These efforts are not timid or deferential. They are aggressively persistent. (I hope that my own First Sight model is in tune with them, and helps bridge the gap between the “paranormal” and normal cognitive science). The efforts of these people have prompted a reflection drawn from my own biography: Two life-changing things happened for me at the same time when I came to college. I first got really involved with parapsychology at the same time I plunged into the struggle over civil rights, at Duke in 1959 and 1960. On some days, I showed up at the Parapsychology Lab getting to know J. B. Rhine and Gaither Pratt and Wadih Saleh and John Freeman and the others, and getting involved with pieces of their work. Other days I sat in at lunch counters and picketed movie theaters with some other Dookies and kids from NC College (now NC Central University). In parapsychology I learned the weapons of good method, statistical analysis, ruthless self-criticism. In civil rights we were armed with non-violence and the oath to return hatred with mercy. (Are such self-discipline and meekness good for changing anything, and not mere exercises in masochism? Only if combined with a lot of pushiness in making the point).

The responses these activities evoked were not all that different. I was reviled and threatened politely in my psychology classes for being involved with Rhine, and reviled and threatened impolitely in the streets and police stations for being a “N-lover.” I sensed absolutely no connection between these things at the time, nor for many years. But lately I see one. Parapsychologists have been rendered invisible in academia for a long time. It is not only racism that makes the in-group dismiss and segregate a group of others. It can be anything that makes the group seem sinister. This makes everything way uphill for those dismissed, no matter the disclaimers.

Not too much later, it was delightful to see real changes in civil rights. Anyone could sit at lunch counters, and Colored theater balconies and water fountains and restrooms were put into the past. Schools would come (although now with private and charter schools we see how fragile such victories are). With parapsychology the struggle has slogged along more slowly. It has been more intellectualized, but no less implicitly savage. I saw Rhine battle his discrimination like a warrior for years — the smug repetition of criticisms already disproven, the mockery, the avoidance, the back-stabbing. And then he finally retreated into a marginal place, a private institute outside the formal academy, to para-land. I don’t blame him, it was preferable at the time to perishing. I’m sure he hoped for separate-but-equal.

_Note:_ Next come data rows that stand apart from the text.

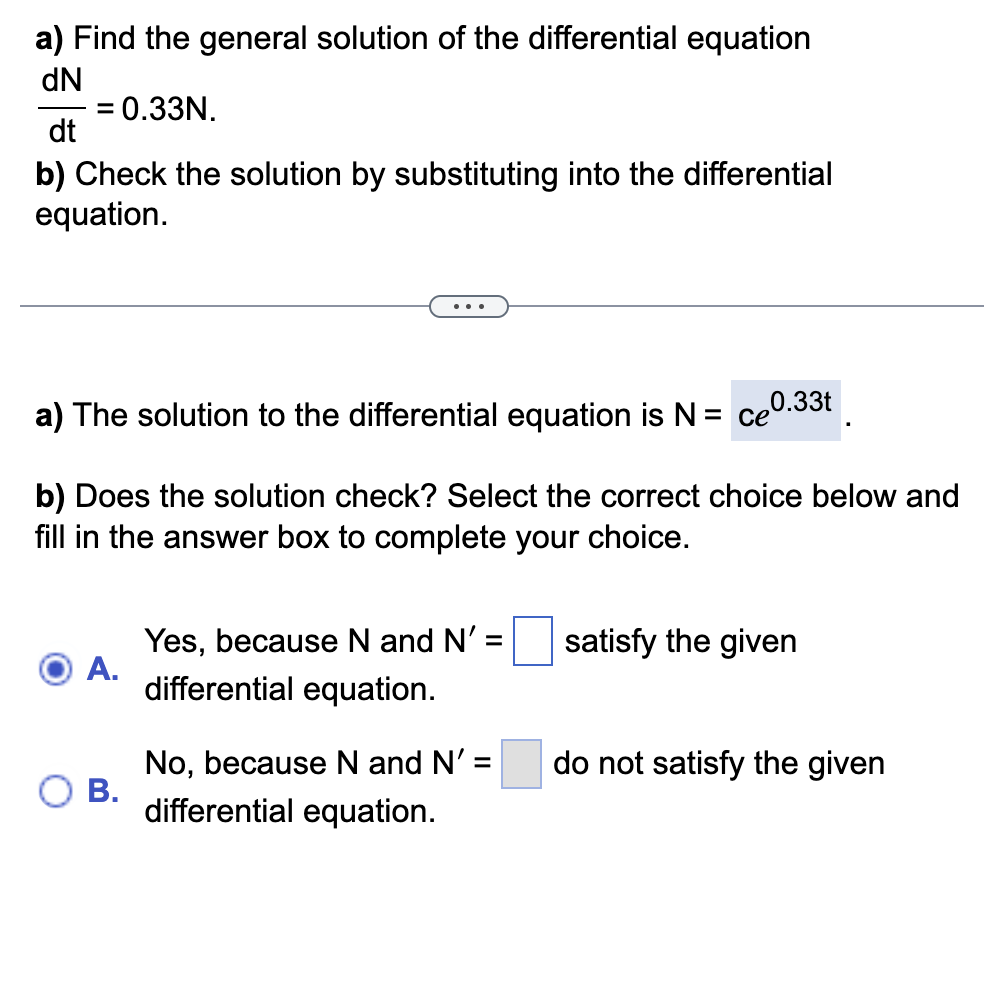Click the gray answer box in option B
This screenshot has width=984, height=992.
click(519, 764)
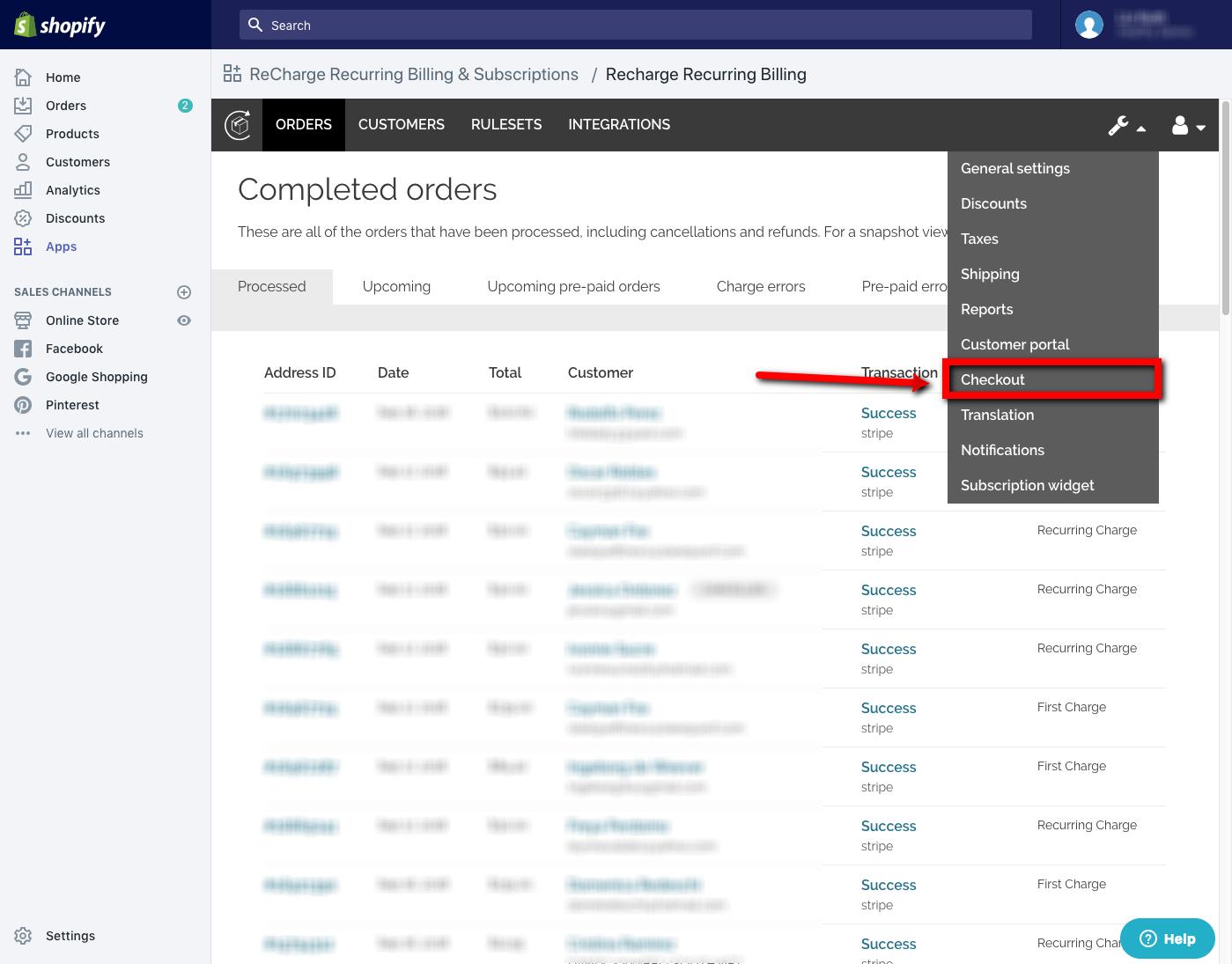The height and width of the screenshot is (964, 1232).
Task: Click View all channels link
Action: [94, 433]
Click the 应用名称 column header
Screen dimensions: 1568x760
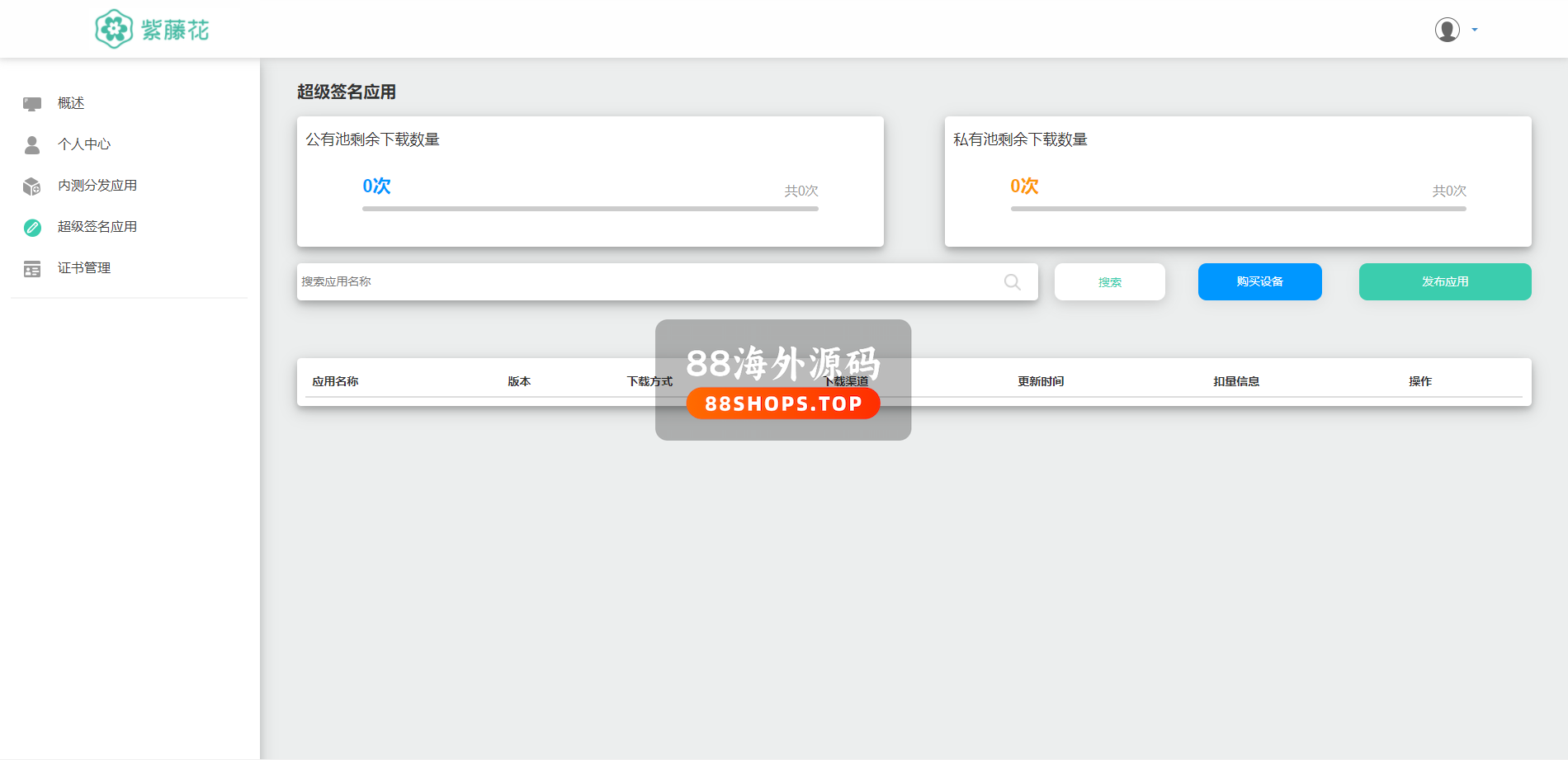335,381
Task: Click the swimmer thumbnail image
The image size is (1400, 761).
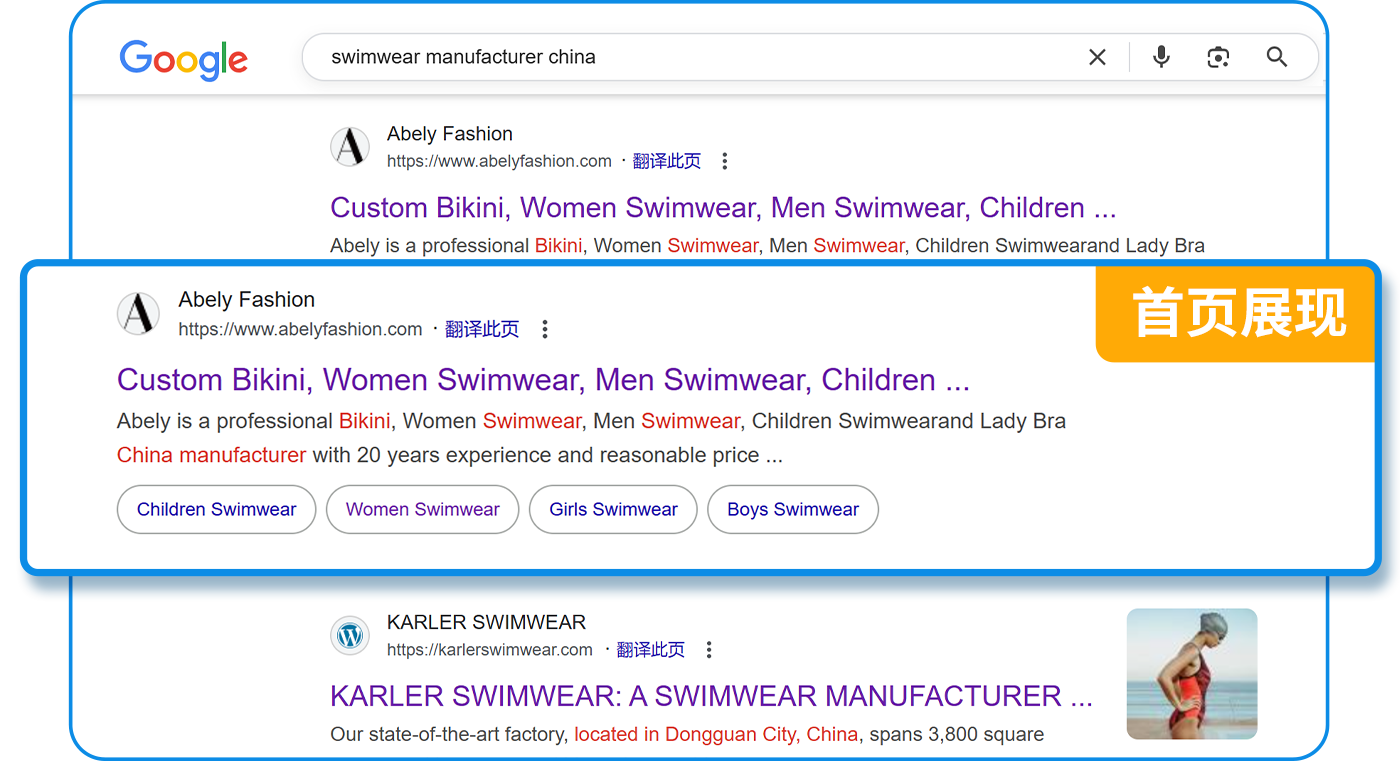Action: 1191,674
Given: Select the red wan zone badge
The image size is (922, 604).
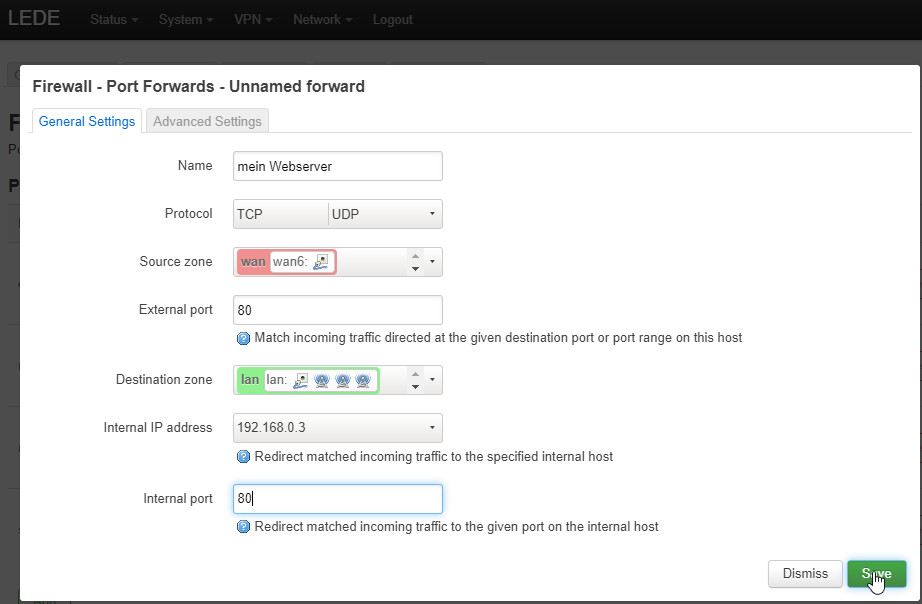Looking at the screenshot, I should click(x=253, y=262).
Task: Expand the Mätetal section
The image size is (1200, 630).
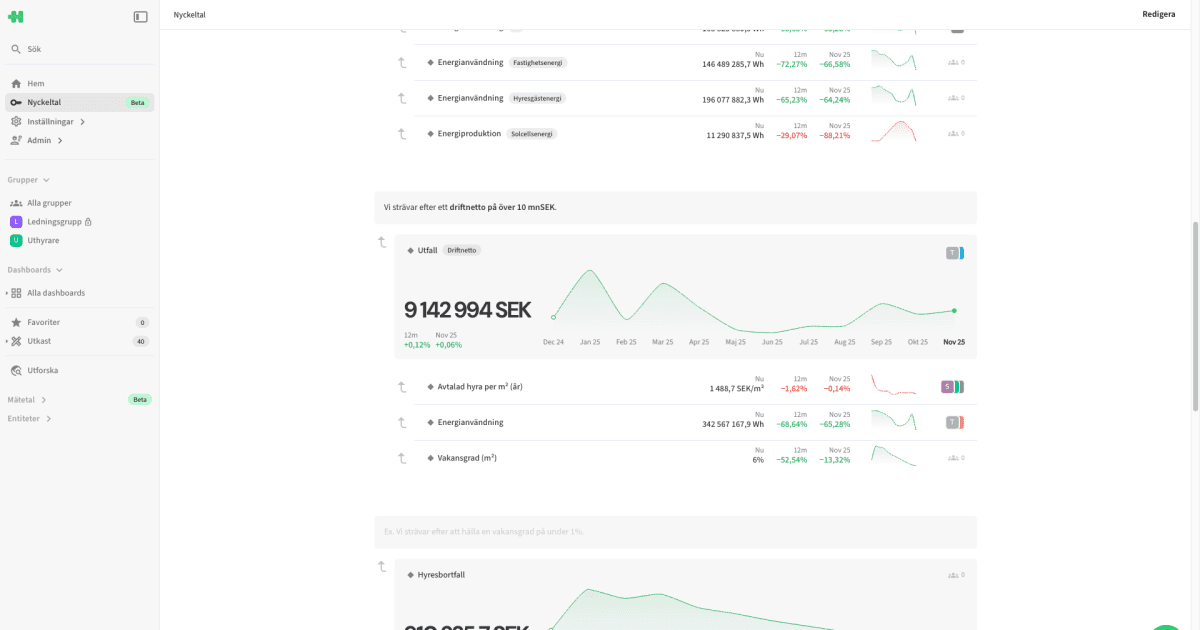Action: (x=44, y=399)
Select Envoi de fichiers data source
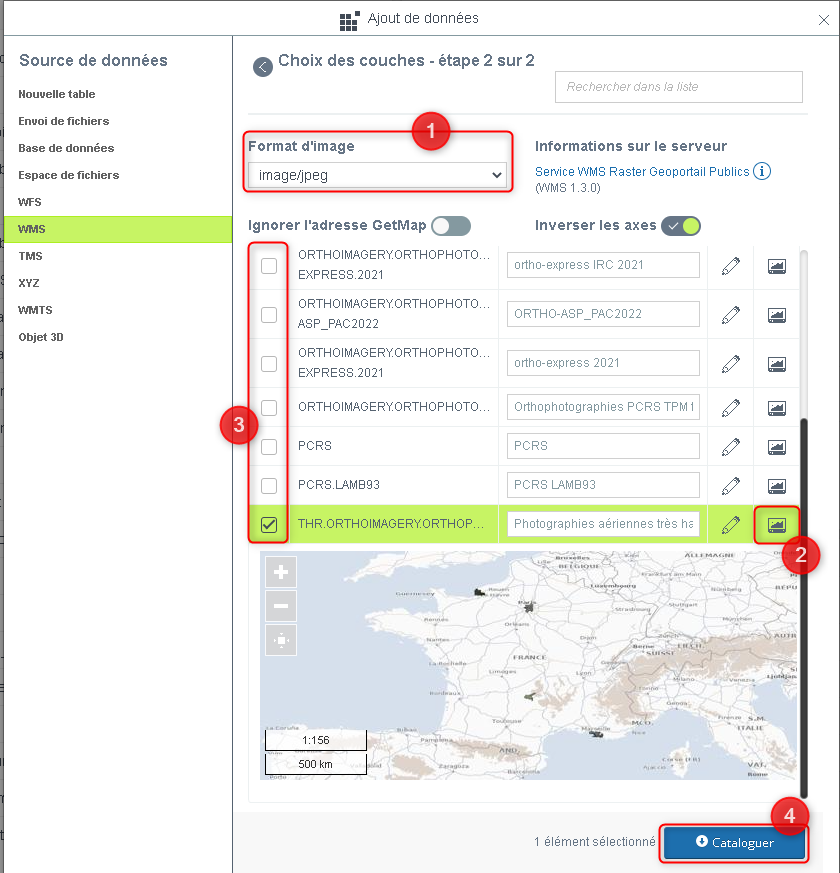 64,121
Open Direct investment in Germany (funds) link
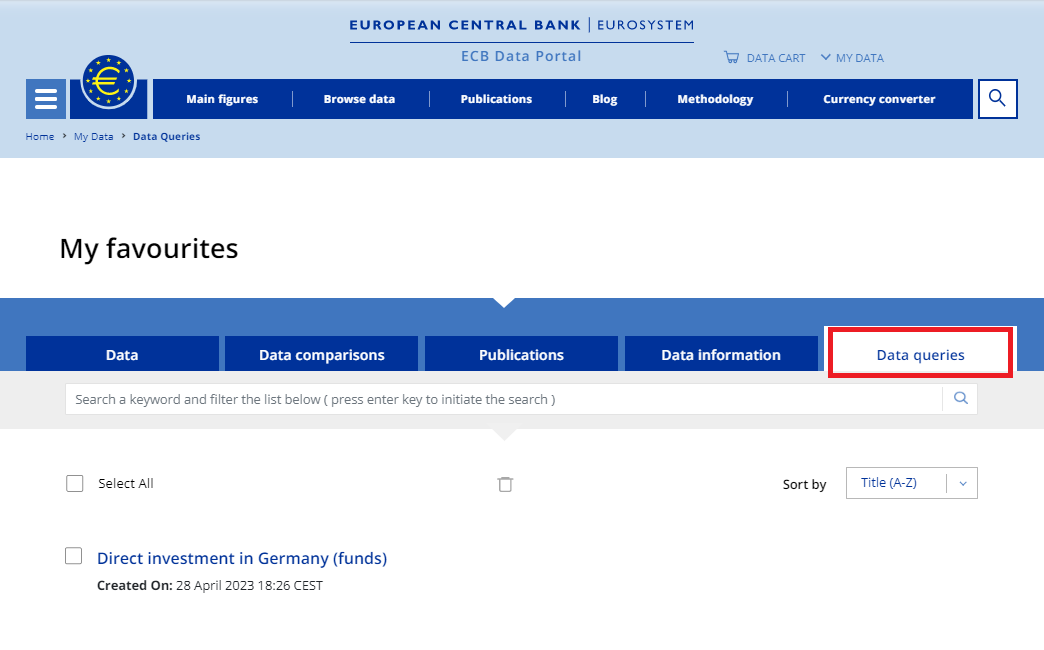Screen dimensions: 1044x650 click(x=242, y=559)
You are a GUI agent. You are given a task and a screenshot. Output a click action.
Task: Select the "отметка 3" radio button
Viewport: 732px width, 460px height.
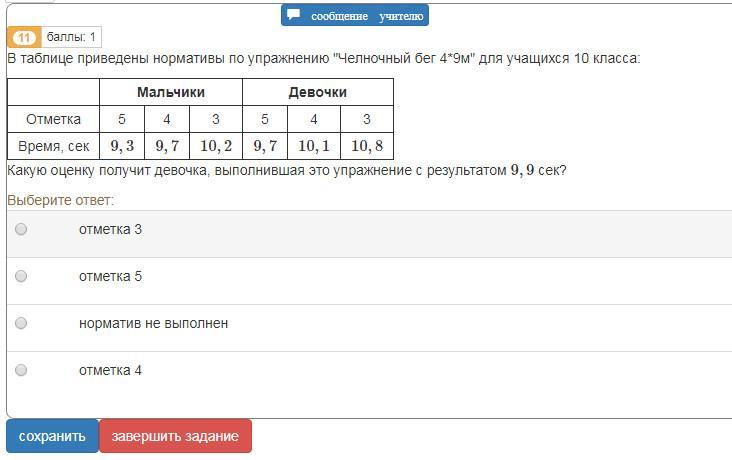21,229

But separate is never equal. Parapsychologists want to contribute to our common, normal understanding of human nature, and the only place this can really take place is in the context of normal scientific exchange and debate. One moral I took away from civil rights activism is that respect is never given, it’s only taken. I’m happy that the times may have moved along, and our work has matured, and that some of us (Daryl, Dean, Rupert, Brian, and many others) have the nerve to push hard at taking respect.